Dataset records
□ □ □

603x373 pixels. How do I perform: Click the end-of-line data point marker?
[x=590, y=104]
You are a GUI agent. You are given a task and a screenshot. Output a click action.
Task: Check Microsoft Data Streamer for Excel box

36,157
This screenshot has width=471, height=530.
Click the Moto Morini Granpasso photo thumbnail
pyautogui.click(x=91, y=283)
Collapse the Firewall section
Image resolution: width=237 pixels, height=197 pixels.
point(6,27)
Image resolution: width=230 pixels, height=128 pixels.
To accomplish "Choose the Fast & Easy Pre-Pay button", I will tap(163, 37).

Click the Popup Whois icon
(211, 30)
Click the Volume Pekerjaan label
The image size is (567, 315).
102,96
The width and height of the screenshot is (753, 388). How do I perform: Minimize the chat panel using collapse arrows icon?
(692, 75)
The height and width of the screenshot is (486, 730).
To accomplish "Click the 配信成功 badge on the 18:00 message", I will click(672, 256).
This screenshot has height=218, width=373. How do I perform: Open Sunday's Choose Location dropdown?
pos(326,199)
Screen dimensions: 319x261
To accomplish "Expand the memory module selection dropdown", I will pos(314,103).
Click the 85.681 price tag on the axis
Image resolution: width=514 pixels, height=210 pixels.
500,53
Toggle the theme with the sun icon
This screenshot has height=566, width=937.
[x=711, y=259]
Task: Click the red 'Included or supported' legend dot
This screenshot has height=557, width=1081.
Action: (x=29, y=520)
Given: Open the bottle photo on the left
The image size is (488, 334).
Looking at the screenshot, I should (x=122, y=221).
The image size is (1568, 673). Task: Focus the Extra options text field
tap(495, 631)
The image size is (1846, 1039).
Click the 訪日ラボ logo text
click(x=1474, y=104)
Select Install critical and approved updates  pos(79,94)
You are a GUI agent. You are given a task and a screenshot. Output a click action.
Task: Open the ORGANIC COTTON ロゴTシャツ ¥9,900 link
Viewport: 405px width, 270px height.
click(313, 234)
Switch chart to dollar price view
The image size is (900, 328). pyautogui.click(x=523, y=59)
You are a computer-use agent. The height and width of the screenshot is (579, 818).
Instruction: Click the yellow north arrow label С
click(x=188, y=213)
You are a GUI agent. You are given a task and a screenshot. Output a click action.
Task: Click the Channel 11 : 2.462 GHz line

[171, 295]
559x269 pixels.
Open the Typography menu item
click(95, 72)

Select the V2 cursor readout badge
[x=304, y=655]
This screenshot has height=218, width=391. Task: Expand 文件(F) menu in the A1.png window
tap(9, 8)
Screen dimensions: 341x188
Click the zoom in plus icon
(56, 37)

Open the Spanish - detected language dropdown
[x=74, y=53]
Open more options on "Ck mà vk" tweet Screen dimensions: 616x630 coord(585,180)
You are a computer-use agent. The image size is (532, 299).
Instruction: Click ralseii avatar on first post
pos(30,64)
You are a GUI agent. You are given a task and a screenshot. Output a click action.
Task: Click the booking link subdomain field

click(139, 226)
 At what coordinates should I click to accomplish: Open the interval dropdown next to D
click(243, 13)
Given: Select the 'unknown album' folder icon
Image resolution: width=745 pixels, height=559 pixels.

□ □ □

▸ Task to carry out
Copy the stretch of the records above that runs from the line with "The image size is (488, 334)." through the line with "Select Install critical". Both end lines belong in the copy, and nothing else does.

▸ Task answer
The image size is (488, 334).
Looking at the screenshot, I should (x=122, y=221).
The image size is (1568, 673). Task: Focus the Extra options text field
tap(495, 631)
The image size is (1846, 1039).
Click the 訪日ラボ logo text
click(x=1474, y=104)
Select Install critical and approved updates  pos(79,94)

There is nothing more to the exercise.